*Task instructions:* Present every row below as a numbered list, and skip any blank lines.

*The input:*
━━━━

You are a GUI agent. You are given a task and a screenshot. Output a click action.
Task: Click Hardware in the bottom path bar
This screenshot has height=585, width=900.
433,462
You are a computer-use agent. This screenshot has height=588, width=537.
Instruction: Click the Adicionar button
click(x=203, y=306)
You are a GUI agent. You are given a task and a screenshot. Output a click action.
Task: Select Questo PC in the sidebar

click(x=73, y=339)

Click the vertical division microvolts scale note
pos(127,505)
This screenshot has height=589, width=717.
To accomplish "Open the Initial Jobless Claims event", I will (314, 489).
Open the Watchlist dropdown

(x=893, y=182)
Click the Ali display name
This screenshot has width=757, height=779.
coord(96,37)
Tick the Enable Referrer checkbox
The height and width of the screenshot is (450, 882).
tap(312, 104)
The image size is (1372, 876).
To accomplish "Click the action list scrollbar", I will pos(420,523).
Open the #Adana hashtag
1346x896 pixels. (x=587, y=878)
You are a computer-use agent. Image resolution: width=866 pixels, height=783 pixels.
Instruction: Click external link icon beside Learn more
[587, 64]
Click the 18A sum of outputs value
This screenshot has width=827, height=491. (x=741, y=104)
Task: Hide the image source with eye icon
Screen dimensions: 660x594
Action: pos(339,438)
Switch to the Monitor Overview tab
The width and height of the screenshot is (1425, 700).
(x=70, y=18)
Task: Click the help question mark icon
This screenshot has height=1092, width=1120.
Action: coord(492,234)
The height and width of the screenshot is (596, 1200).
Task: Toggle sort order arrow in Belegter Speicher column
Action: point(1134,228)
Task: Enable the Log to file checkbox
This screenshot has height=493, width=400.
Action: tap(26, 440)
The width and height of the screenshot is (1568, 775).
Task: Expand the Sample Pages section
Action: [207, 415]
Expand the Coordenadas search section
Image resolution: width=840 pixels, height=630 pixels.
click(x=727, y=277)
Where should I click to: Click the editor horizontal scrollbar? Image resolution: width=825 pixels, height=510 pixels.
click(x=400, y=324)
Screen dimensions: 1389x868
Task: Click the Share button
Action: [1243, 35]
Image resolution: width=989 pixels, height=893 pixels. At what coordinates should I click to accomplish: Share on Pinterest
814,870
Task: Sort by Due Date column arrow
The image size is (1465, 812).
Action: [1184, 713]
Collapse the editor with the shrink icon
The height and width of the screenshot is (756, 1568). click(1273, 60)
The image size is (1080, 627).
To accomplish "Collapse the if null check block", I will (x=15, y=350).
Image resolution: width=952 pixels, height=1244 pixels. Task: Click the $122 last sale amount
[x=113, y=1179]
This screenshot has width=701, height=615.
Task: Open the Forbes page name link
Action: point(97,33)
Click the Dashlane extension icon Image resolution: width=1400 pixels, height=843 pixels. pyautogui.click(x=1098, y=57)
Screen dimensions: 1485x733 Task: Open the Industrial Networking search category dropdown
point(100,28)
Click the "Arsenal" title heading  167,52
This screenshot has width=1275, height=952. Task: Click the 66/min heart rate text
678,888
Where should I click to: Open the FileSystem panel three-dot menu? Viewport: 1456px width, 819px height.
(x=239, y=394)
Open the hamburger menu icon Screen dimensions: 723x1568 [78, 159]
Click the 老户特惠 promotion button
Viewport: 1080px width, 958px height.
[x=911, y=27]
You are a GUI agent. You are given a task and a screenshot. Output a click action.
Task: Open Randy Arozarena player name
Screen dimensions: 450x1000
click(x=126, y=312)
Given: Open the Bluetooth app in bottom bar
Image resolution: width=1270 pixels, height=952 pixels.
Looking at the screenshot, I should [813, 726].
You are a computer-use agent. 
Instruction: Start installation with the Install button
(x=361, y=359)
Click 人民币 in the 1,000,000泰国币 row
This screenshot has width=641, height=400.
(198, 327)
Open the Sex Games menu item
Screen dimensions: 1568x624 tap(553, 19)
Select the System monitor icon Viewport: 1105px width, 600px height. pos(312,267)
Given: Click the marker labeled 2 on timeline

━━━━

*Output for this task:*
1. You are a GUI agent. You are given a task and a screenshot. Output a click action.
2. Task: Click Hardware in the bottom path bar
3. This screenshot has height=585, width=900.
4. 433,462
5. You are a computer-use agent. This screenshot has height=588, width=537.
6. Instruction: Click the Adicionar button
7. click(x=203, y=306)
8. You are a GUI agent. You are given a task and a screenshot. Output a click action.
9. Task: Select Questo PC in the sidebar
10. click(x=73, y=339)
11. Click the vertical division microvolts scale note
12. pos(127,505)
13. This screenshot has height=589, width=717.
14. To accomplish "Open the Initial Jobless Claims event", I will (314, 489).
15. Open the Watchlist dropdown
16. (x=893, y=182)
17. Click the Ali display name
18. This screenshot has width=757, height=779.
19. coord(96,37)
20. Tick the Enable Referrer checkbox
21. The height and width of the screenshot is (450, 882).
22. tap(312, 104)
23. The image size is (1372, 876).
24. To accomplish "Click the action list scrollbar", I will pos(420,523).
25. Open the #Adana hashtag
26. 1346x896 pixels. (x=587, y=878)
27. You are a computer-use agent. Image resolution: width=866 pixels, height=783 pixels.
28. Instruction: Click external link icon beside Learn more
29. [587, 64]
30. Click the 18A sum of outputs value
31. This screenshot has width=827, height=491. (x=741, y=104)
32. Task: Hide the image source with eye icon
33. Screen dimensions: 660x594
34. Action: pos(339,438)
35. Switch to the Monitor Overview tab
36. The width and height of the screenshot is (1425, 700).
37. (x=70, y=18)
38. Task: Click the help question mark icon
39. This screenshot has height=1092, width=1120.
40. Action: coord(492,234)
41. The height and width of the screenshot is (596, 1200).
42. Task: Toggle sort order arrow in Belegter Speicher column
43. Action: point(1134,228)
44. Task: Enable the Log to file checkbox
45. This screenshot has height=493, width=400.
46. Action: tap(26, 440)
47. The width and height of the screenshot is (1568, 775).
48. Task: Expand the Sample Pages section
49. Action: [207, 415]
50. Expand the Coordenadas search section
51. Image resolution: width=840 pixels, height=630 pixels.
52. click(x=727, y=277)
53. Where should I click to: Click the editor horizontal scrollbar? Image resolution: width=825 pixels, height=510 pixels.
54. click(x=400, y=324)
55. Screen dimensions: 1389x868
56. Task: Click the Share button
57. Action: [1243, 35]
58. Image resolution: width=989 pixels, height=893 pixels. At what coordinates should I click to accomplish: Share on Pinterest
59. 814,870
60. Task: Sort by Due Date column arrow
61. The image size is (1465, 812).
62. Action: [1184, 713]
63. Collapse the editor with the shrink icon
64. The height and width of the screenshot is (756, 1568). click(1273, 60)
65. The image size is (1080, 627).
66. To accomplish "Collapse the if null check block", I will (x=15, y=350).
67. Image resolution: width=952 pixels, height=1244 pixels. Task: Click the $122 last sale amount
68. [x=113, y=1179]
69. This screenshot has width=701, height=615.
70. Task: Open the Forbes page name link
71. Action: point(97,33)
72. Click the Dashlane extension icon Image resolution: width=1400 pixels, height=843 pixels. pyautogui.click(x=1098, y=57)
73. Screen dimensions: 1485x733 Task: Open the Industrial Networking search category dropdown
74. point(100,28)
75. Click the "Arsenal" title heading  167,52
76. This screenshot has width=1275, height=952. Task: Click the 66/min heart rate text
77. 678,888
78. Where should I click to: Open the FileSystem panel three-dot menu? Viewport: 1456px width, 819px height.
79. (x=239, y=394)
80. Open the hamburger menu icon Screen dimensions: 723x1568 [78, 159]
81. Click the 老户特惠 promotion button
82. Viewport: 1080px width, 958px height.
83. [x=911, y=27]
84. You are a GUI agent. You are given a task and a screenshot. Output a click action.
85. Task: Open Randy Arozarena player name
86. Screen dimensions: 450x1000
87. click(x=126, y=312)
88. Given: Open the Bluetooth app in bottom bar
89. Image resolution: width=1270 pixels, height=952 pixels.
90. Looking at the screenshot, I should [813, 726].
91. You are a computer-use agent. 
92. Instruction: Start installation with the Install button
93. (x=361, y=359)
94. Click 人民币 in the 1,000,000泰国币 row
95. This screenshot has width=641, height=400.
96. (198, 327)
97. Open the Sex Games menu item
98. Screen dimensions: 1568x624 tap(553, 19)
99. Select the System monitor icon Viewport: 1105px width, 600px height. pos(312,267)
100. Given: Click the marker labeled 2 on timeline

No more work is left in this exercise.